Graze, the seaweed their pasture, and through groves
Of coral stray, or, sporting with quick glance,
Show to the sun their waved coats, dropt with gold."
—Milton, "Paradise Lost."
THE GROWTH AND VARIATION OF FISH.
How can you tell the age of a fish? This question is often asked and just so often is the answer unsatisfactory.
A fish is a cold-blooded animal; that is, his temperature is nearly the same as that of the water in which he lives. His circulation is sluggish and his appetite is a variable quantity.
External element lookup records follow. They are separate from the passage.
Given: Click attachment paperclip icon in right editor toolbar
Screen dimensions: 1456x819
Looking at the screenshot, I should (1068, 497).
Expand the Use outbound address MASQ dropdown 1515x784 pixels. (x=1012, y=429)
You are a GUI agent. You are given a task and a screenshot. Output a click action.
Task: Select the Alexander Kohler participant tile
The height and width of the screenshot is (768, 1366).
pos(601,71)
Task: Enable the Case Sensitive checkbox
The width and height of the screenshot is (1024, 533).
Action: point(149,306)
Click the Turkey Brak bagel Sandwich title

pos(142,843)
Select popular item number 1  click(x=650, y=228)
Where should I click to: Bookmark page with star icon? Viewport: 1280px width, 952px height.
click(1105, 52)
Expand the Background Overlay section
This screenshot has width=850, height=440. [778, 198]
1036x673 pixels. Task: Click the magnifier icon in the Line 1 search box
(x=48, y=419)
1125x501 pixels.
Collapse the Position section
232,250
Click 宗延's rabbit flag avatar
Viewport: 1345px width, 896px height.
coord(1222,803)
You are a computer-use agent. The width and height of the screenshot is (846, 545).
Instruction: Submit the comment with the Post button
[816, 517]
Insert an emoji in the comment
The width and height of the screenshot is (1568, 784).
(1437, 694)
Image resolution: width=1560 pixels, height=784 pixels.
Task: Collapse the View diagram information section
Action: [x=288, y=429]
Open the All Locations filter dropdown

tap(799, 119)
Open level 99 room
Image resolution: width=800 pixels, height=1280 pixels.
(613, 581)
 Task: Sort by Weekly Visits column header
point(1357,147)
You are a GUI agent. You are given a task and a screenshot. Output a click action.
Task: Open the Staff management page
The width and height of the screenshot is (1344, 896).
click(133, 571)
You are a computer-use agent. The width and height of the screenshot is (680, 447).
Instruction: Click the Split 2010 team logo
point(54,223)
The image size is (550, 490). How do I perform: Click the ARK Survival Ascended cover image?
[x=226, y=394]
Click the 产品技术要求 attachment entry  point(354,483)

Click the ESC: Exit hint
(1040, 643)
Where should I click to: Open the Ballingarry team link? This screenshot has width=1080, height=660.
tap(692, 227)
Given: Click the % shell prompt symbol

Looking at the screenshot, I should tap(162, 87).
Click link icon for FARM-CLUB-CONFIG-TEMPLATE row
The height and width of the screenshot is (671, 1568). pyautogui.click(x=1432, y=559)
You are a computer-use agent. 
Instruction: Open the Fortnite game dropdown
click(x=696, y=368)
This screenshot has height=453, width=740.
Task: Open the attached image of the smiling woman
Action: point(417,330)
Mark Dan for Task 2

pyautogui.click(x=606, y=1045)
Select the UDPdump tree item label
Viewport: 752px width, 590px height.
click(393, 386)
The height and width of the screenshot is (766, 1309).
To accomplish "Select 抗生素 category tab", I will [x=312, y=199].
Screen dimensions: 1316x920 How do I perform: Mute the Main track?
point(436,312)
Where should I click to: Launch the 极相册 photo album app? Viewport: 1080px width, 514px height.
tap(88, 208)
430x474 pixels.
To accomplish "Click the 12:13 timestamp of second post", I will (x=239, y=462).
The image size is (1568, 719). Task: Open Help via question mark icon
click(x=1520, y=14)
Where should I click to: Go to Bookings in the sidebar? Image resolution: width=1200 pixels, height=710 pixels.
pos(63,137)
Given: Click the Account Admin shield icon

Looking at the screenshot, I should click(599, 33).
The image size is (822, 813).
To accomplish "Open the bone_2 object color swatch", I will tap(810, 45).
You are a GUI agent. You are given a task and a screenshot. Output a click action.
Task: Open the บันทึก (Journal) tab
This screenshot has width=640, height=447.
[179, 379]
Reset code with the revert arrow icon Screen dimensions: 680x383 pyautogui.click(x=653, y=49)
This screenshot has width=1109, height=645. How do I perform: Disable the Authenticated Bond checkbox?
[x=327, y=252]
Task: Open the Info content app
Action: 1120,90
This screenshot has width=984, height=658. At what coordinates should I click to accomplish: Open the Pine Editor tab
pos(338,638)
He has the capacity to take in large quantities of food at one meal and properly assimilate it; on the other hand he is able to fast for weeks at a time. He has his own notions about eating, and it is quite impossible to induce him to change them, and all this has considerable influence on his rate of growth. It is out of the question to expect him to grow when he is fasting; on the other hand he must draw on the fat he has stored up in his body to furnish him energy for his muscular movements and to carry on the ordinary functions of nutrition. The fish here has an advantage over the warm-blooded animals, for he does not need to generate heat to keep his body at a constant temperature. The amount of food often eaten at one time is quite remarkable. I remember once of taking nearly one pound of sunfish from the stomach of a Large-mouthed Black Bass. This does not indicate that a bass must eat such meals three times each day, it only shows his capacity to make use of a large quantity of food when it is abundant and his stomach feels the need of it. A trout is a good feeder; his stomach and mouth are large, much in size like that of the black bass. From experiments conducted at Neosho, Missouri, by Mr. Page, he found that a young trout did best on a daily ration of solid food equal to about seventy-five per cent of its weight. On this amount the trout would reach an average length of six inches in one year. The average amount of solid food consumed daily by a man is from one and one-half to two per cent of his weight, or more than twice that consumed by our active, growing young trout. As mentioned before, the trout is relieved from generating heat to keep his body at a constant temperature, and at one usually much higher than the medium in which he lives.
As an example of the ability of fishes to go for some time without eating, we need only mention our Pacific salmon. There are five species of these large fishes on the Pacific coast. In the early spring (April) many of the largest species, the Chinook, start up the Columbia river for the purpose of spawning. They reach the headwaters of the Columbia in Idaho early in September. During this journey they eat nothing. We know they do not eat, for of the thousands caught each year for the canneries none are found with food in their stomachs; besides, this organ has become much shrunken. If they did eat on this journey there would not, I believe, be enough animal and plant life in the Columbia to furnish each salmon with more than one meal. Now many of them make the journey against a strong current for more than one thousand miles, and reach an elevation of about eight thousand feet above the sea. When they leave the ocean they are in excellent condition, by the time they have reached their journey's end they are thin and haggard, their vitality is so reduced that soon after spawning they die—literally die of starvation. Their eggs hatch during the winter. By the next winter the young salmon are from four to five inches in length, and by the following fall or early winter they go to the sea, having reached an average length of about ten inches. After leaving the fresh water, which only afforded them a scant subsistence for nearly two years, the generous ocean gives them plenty of sea room and an abundance of food, which in a few years prepares them to repeat the long journey of their parents. We are, in case of most fishes, ignorant of their life histories, as we are of the salmon's. We know the average rate of growth of the salmon for the first two years, but we know nothing more of them until they return to fresh water to spawn.